◆ What needs to be done: Can you set out the data as a Markdown table with the columns No and Line, starting at the first line and ending at the line that contains "Click grade all", both included, and leaving out blank lines?

-------- Items --------

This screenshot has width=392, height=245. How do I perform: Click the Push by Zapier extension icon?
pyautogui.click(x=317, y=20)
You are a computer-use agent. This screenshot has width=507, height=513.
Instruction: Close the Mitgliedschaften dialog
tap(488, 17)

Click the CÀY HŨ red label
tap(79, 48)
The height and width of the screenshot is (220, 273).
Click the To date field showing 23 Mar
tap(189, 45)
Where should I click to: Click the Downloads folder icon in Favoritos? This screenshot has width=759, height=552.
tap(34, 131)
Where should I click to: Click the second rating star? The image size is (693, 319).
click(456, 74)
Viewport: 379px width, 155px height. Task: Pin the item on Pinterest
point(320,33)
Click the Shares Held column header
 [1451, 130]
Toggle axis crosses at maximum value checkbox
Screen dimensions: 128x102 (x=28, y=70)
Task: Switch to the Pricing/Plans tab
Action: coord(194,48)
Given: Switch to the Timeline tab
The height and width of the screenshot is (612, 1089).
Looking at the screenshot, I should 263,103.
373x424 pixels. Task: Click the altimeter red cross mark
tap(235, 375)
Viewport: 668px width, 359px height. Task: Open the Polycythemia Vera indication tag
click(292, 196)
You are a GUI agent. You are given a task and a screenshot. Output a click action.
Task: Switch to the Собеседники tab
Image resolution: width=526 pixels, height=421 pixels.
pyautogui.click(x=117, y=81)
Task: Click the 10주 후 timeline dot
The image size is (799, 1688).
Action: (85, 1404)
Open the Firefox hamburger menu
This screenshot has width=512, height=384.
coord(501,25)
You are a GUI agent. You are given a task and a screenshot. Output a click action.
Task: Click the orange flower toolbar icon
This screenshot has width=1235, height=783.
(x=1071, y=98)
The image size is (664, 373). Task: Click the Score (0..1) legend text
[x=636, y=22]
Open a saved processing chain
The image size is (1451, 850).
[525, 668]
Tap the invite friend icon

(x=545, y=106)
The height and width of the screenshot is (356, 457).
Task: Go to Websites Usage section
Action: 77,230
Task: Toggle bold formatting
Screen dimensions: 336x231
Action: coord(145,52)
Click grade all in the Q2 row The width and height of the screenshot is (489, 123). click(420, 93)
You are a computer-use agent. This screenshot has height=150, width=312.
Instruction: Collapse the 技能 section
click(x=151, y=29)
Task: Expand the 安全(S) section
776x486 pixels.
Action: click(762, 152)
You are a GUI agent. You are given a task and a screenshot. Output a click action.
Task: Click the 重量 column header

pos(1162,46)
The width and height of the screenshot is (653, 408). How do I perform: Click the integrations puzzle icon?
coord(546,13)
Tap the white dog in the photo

--------

◆ Task output:
| No | Line |
|---|---|
| 1 | This screenshot has width=392, height=245. How do I perform: Click the Push by Zapier extension icon? |
| 2 | pyautogui.click(x=317, y=20) |
| 3 | You are a computer-use agent. This screenshot has width=507, height=513. |
| 4 | Instruction: Close the Mitgliedschaften dialog |
| 5 | tap(488, 17) |
| 6 | Click the CÀY HŨ red label |
| 7 | tap(79, 48) |
| 8 | The height and width of the screenshot is (220, 273). |
| 9 | Click the To date field showing 23 Mar |
| 10 | tap(189, 45) |
| 11 | Where should I click to: Click the Downloads folder icon in Favoritos? This screenshot has width=759, height=552. |
| 12 | tap(34, 131) |
| 13 | Where should I click to: Click the second rating star? The image size is (693, 319). |
| 14 | click(456, 74) |
| 15 | Viewport: 379px width, 155px height. Task: Pin the item on Pinterest |
| 16 | point(320,33) |
| 17 | Click the Shares Held column header |
| 18 |  [1451, 130] |
| 19 | Toggle axis crosses at maximum value checkbox |
| 20 | Screen dimensions: 128x102 (x=28, y=70) |
| 21 | Task: Switch to the Pricing/Plans tab |
| 22 | Action: coord(194,48) |
| 23 | Given: Switch to the Timeline tab |
| 24 | The height and width of the screenshot is (612, 1089). |
| 25 | Looking at the screenshot, I should 263,103. |
| 26 | 373x424 pixels. Task: Click the altimeter red cross mark |
| 27 | tap(235, 375) |
| 28 | Viewport: 668px width, 359px height. Task: Open the Polycythemia Vera indication tag |
| 29 | click(292, 196) |
| 30 | You are a GUI agent. You are given a task and a screenshot. Output a click action. |
| 31 | Task: Switch to the Собеседники tab |
| 32 | Image resolution: width=526 pixels, height=421 pixels. |
| 33 | pyautogui.click(x=117, y=81) |
| 34 | Task: Click the 10주 후 timeline dot |
| 35 | The image size is (799, 1688). |
| 36 | Action: (85, 1404) |
| 37 | Open the Firefox hamburger menu |
| 38 | This screenshot has width=512, height=384. |
| 39 | coord(501,25) |
| 40 | You are a GUI agent. You are given a task and a screenshot. Output a click action. |
| 41 | Task: Click the orange flower toolbar icon |
| 42 | This screenshot has width=1235, height=783. |
| 43 | (x=1071, y=98) |
| 44 | The image size is (664, 373). Task: Click the Score (0..1) legend text |
| 45 | [x=636, y=22] |
| 46 | Open a saved processing chain |
| 47 | The image size is (1451, 850). |
| 48 | [525, 668] |
| 49 | Tap the invite friend icon |
| 50 | (x=545, y=106) |
| 51 | The height and width of the screenshot is (356, 457). |
| 52 | Task: Go to Websites Usage section |
| 53 | Action: 77,230 |
| 54 | Task: Toggle bold formatting |
| 55 | Screen dimensions: 336x231 |
| 56 | Action: coord(145,52) |
| 57 | Click grade all in the Q2 row The width and height of the screenshot is (489, 123). click(420, 93) |